Revise: make sure you are confident about doing these things

Task 6 – Practice editing the appearance of a histogram plot step-by-step

We are going to revise editing:

  1. The appearance of the bars using binwidth;
  2. The colour of the background using theme_bw();
  3. The appearance of the labels using labs().

We proceed to revise:

Task 6.1 – the appearance of the bars using binwidth:

ggplot(data = study.one.gen, aes(x = SHIPLEY)) + 
  geom_histogram(binwidth = 2)

Task 6.2 – then the colour of the background using theme_bw():

ggplot(data = study.one.gen, aes(x = SHIPLEY)) + 
  geom_histogram(binwidth = 2) +
  theme_bw()

Task 6.3 – then the appearance of the labels using labs():

ggplot(data = study.one.gen, aes(x = SHIPLEY)) + 
  geom_histogram(binwidth = 2) +
  theme_bw() +
  labs(x = "mean accuracy", y = "frequency count")

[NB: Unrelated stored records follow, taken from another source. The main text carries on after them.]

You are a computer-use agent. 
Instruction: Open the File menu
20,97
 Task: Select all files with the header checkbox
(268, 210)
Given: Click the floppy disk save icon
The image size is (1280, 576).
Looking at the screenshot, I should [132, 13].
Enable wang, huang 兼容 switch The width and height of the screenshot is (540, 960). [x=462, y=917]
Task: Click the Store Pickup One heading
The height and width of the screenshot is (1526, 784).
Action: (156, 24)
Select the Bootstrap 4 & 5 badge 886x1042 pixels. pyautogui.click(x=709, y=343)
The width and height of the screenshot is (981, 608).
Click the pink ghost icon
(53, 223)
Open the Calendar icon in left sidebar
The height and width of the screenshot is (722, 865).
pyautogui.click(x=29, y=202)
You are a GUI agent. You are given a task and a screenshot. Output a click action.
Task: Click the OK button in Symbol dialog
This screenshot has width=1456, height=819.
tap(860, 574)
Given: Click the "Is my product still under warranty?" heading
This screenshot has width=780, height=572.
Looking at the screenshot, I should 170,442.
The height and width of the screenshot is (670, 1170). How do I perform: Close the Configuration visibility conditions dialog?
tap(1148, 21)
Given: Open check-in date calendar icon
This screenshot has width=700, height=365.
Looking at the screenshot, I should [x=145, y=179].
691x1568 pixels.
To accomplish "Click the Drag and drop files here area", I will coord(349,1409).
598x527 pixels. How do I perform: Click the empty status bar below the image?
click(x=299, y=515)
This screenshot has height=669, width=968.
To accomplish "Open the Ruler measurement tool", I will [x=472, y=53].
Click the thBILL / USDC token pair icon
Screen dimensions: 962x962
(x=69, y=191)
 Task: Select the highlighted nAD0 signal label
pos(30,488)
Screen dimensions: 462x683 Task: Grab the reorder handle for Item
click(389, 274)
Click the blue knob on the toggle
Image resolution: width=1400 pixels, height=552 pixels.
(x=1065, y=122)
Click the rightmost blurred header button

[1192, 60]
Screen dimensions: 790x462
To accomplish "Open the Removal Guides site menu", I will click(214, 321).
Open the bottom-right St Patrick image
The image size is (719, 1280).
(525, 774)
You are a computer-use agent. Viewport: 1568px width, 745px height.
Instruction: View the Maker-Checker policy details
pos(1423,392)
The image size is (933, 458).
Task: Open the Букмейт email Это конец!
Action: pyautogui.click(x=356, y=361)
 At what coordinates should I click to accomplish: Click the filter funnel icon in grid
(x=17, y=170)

Introduce: make some new moves

Task 6.4. Now add an edit by setting the x-axis limits using x.lim():

ggplot(data = study.one.gen, aes(x = SHIPLEY)) + 
  geom_histogram(binwidth = 2) +
  theme_bw() +
  labs(x = "Vocabulary (SHIPLEY)", y = "frequency count") +
  xlim(0,40)
Warning: Removed 2 rows containing missing values or values outside the scale range
(`geom_bar()`).

Task 6.5. Now add a vertical line to show the mean value:

ggplot(data = study.one.gen, aes(x = SHIPLEY)) + 
  geom_histogram(binwidth = 2) +
  theme_bw() +
  labs(x = "Vocabulary (SHIPLEY)", y = "frequency count") +
  xlim(0,40) +
  geom_vline(xintercept = mean(study.one.gen$SHIPLEY), colour = "red", size = 1.5)
Warning: Using `size` aesthetic for lines was deprecated in ggplot2 3.4.0.
ℹ Please use `linewidth` instead.
Warning: Removed 2 rows containing missing values or values outside the scale range
(`geom_bar()`).

Why are we learning how to do this?

It is often useful to define the limits on the x-axis and on the y-axis:

  • Because we want to show the audience where the sample values are distributed compared to where they could be distributed, given the measure.
  • This makes sense e.g. if you want to see the relative age distribution of a sample compared to the population.
  • Because we want plots, shown side by side to be directly comparable.
  • And because we want to give the audience a more accurate picture of the data.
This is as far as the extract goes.